The Court notes that even though Virginia's long-arm statute intends to extend personal jurisdiction as far as the Due Process Clause allows, it remains "possible that a non-resident defendant's contacts with Virginia could fulfill the dictates of due process, yet escape the literal grasp of Virginia's long-arm statute." DeSantis v. Hafner Creations, Inc., 949 F. Supp. 419, 423 (E.D. Va. 1996) ("Put another way, Virginia's long-arm statute provides a ceiling of procedural protections above the federal floor of constitutional due process."). Here, however, because the Court finds that Plaintiff has not met the constitutional due process requirements, it "need not reach the issue of whether Virginia's arguably more stringent long-arm statute would have also denied the court personal jurisdiction." Consulting Eng'rs Corp. v. Geometric Ltd., 561 F.3d 273, 277 n.4 (4th Cir. 2009).

III. DISCUSSION

Under the Due Process Clause of the Fourteenth Amendment, a court may exercise personal jurisdiction over a non-resident defendant only if the defendant has "certain minimum contacts" with the forum state "such that the maintenance of the suit does not offend 'traditional notions of fair play and substantial justice.'" Int'l Shoe Co. v. Washington, 326 U.S. 310, 316 (1945). "Fairness is the touchstone of the jurisdictional inquiry." Tire Eng'g, 682 F.3d at 301.

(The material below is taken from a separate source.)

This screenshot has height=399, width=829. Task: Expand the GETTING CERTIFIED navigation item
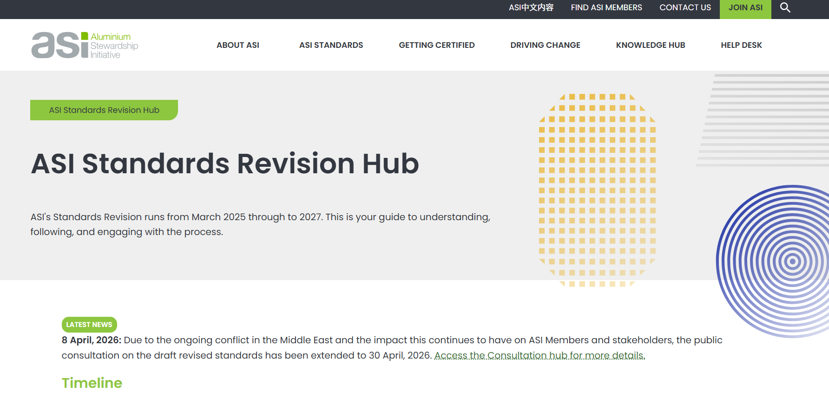coord(436,45)
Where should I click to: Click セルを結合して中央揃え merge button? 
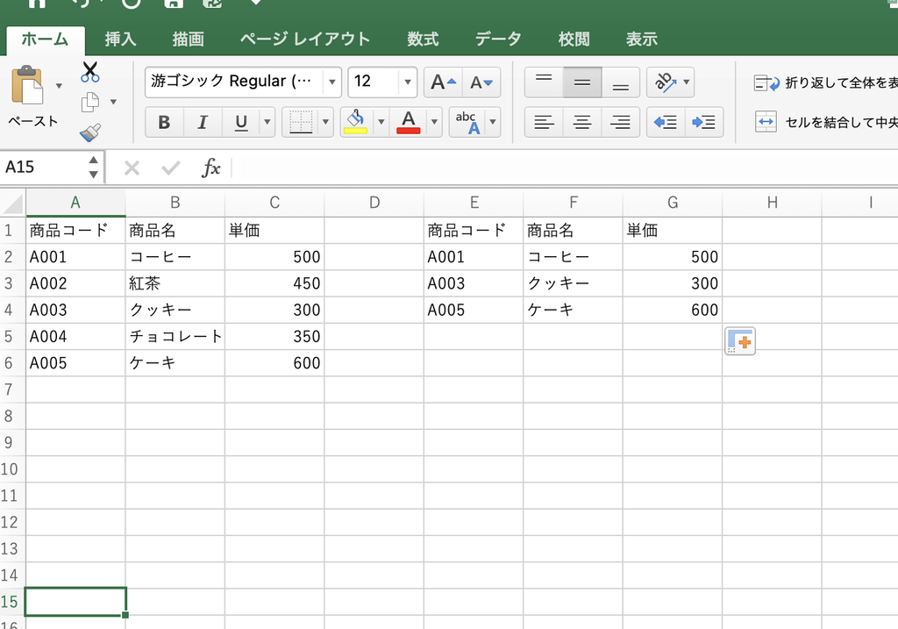tap(826, 122)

There are two types of personal jurisdiction: general and specific. "General personal jurisdiction . . . requires 'continuous and systematic' contact with the forum state, such that a defendant may be sued in that state for any reason, regardless of where the relevant conduct occurred." People Express Airlines, 922 F. Supp. 2d at 542 (quoting CFA Inst. v. Inst. of Chartered Fin. Analysts of India, 551 F.3d 285, 292 n.15 (4th Cir.2009)). "Specific jurisdiction 'requires only that the relevant conduct have such a connection with the forum state that it is fair for the defendant to defend itself in that state.'" Id. General jurisdiction requires "a 'more demanding showing' of minimum contacts than is required to establish specific jurisdiction." English Boiler & Tube, Inc. v. Glex Inc., No. 3:12-CV-88, 2012 WL 2131895, at *3 (E.D. Va. 2012) (quoting Tire Eng'g, 682 F.3d at 301). Here, Plaintiff argues only that the Court has specific jurisdiction over Defendant, so this analysis is confined to that criterion.

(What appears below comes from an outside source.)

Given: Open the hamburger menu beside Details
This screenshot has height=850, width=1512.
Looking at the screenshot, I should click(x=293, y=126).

The Fourth Circuit has established a three-part test for assessing specific personal jurisdiction. Courts consider: "(1) the extent to which the defendant purposefully availed itself of the privilege of conducting activities in the State; (2) whether the plaintiffs' claims arise out of those activities directed at the State; and (3) whether the exercise of personal jurisdiction would be constitutionally reasonable." Consulting Eng'rs Corp., 561 F.3d at 278 (quoting ALS Scan, Inc. v. Digital Serv. Consultants, Inc., 293 F.3d 707, 712 (4th Cir.2002)). Only when Plaintiff satisfies the first prong of the analysis will the Court need to consider the second and third prongs. Consulting Eng'rs, 561 F.3d at 278; see also Liberty Mut. Fire Ins. Co. v. KB Home, No. 4:13CV98, 2013 WL 6185882, at *4 (E.D. Va. Nov. 25, 2013).

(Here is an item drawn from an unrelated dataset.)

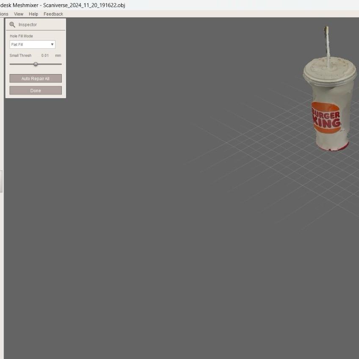The image size is (359, 359).
Task: Click Done to exit Inspector
Action: (x=35, y=90)
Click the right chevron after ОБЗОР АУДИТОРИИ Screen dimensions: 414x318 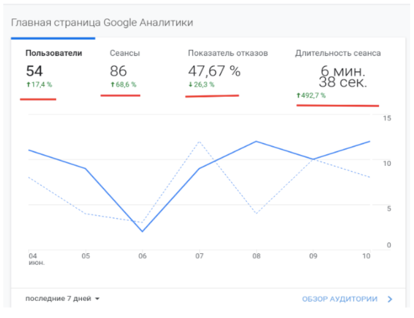pos(390,298)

The first prong of the inquiry embodies the "requirement of constitutional due process that the defendant purposefully availed [itself] of the privilege of conducting business under the laws of the forum state." Consulting Eng'rs, 561 F.3d at 278. "[T]he defendant's conduct and connection with the forum State must be such that it should reasonably anticipate being haled into court there." Anita's New Mexico Style Mexican Food, Inc. v. Anita's Mexican Foods Corp., 201 F.3d 314, 318 (4th Cir. 2000) (citation and quotation marks omitted). "A defendant's actions that are directed at the forum state in only a random, fortuitous, or attenuated way are insufficient to support jurisdiction." ESAB Grp., Inc., v. Zurich Ins. PLC, 685 F.3d 376, 392 (4th Cir. 2012) (citation and quotation marks omitted).

Courts may "consider[] various nonexclusive factors in seeking to resolve whether a defendant has engaged in such purposeful availment." Consulting Eng'rs, 561 F.3d at 278. In the context of contractual disputes, courts often consider: "(1) where any drafting of the contract occurred, and where the negotiations took place; (2) who initiated the contact; (3) the extent of the communications, both telephonic and written, between the parties; and (4) where the contract said the parties' performance would occur." Indep. Printers Worldwide, Inc. v. Cole, No. 3:15-CV-185, 2015 WL 4705507, at *7 (E.D. Va. 2015); see also Diamond Healthcare of Ohio, Inc. v. Humility of Mary Health Partners, 229 F.3d 448, 451 (4th Cir. 2000); Chung v. NANA Dev. Corp., 783 F.2d 1124, 1128 (4th Cir. 1986)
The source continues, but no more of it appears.